Maar we moeten niet standaard tevreden zijn met winnen. Om echt de sterke steun van het Amerikaanse volk te verdienen, moeten we een sterk programma opzetten dat het Amerikaanse volk zal laten zien dat we geschikt zijn om te leiden. Dit beleid moet een verstandig en eerlijk belastingbeleid omvatten, dat in overeenstemming zal zijn met de wijze uitspraak van Jefferson dat “wijdverbreide armoede en geconcentreerde rijkdom niet lang naast elkaar kunnen bestaan in een democratie”. Dit beleid moet de verhoging van het minimumloon omvatten – de uitbreiding van de werkloosheidsuitkeringen en de sociale zekerheid – de voortzetting van de grote machts- en ontginningsprojecten die in de jaren 30 begonnen zijn – federale hulp om de crisis in het Amerikaanse onderwijs op te lossen, en federale hulp aan de gezondheidszorg , erkennen dat de kracht van Amerika in directe verhouding staat tot de fysieke conditie van jonge mannen en vrouwen. Dit beleid moet de versterking van de handelsovereenkomst omvatten door ons steentje bij te dragen aan het wegnemen van de barrières – en een verstandig huisvestingsprogramma dat zal erkennen dat we te maken hebben met een buitengewone noodsituatie, die om op te lossen buitengewone maatregelen vereist.

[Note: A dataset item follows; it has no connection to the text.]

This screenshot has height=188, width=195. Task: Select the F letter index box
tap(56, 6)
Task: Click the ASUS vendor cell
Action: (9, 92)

Al deze stappen zijn in lijn met het traditionele democratische beleid om van dit land een betere plek te maken om te wonen. Al deze stappen zijn essentieel voor de veiligheid van ons land thuis en voor vrede in het buitenland. Door dit beleid zal de Democratische Partij handelen in overeenstemming met de principes die zijn uiteengezet door Thomas Jefferson. Misschien zullen de methoden om die principes in Amerika veilig te stellen anders zijn dan die hij voor ogen had, maar de door hem opgesomde principes van rechtvaardigheid en vrijheid voor alle mensen zullen worden gehandhaafd en zeker gesteld. De Democratische Partij zal inderdaad erkennen dat “de vrijheid en het geluk van de mens het enige doel zijn van alle legitieme regeringen”.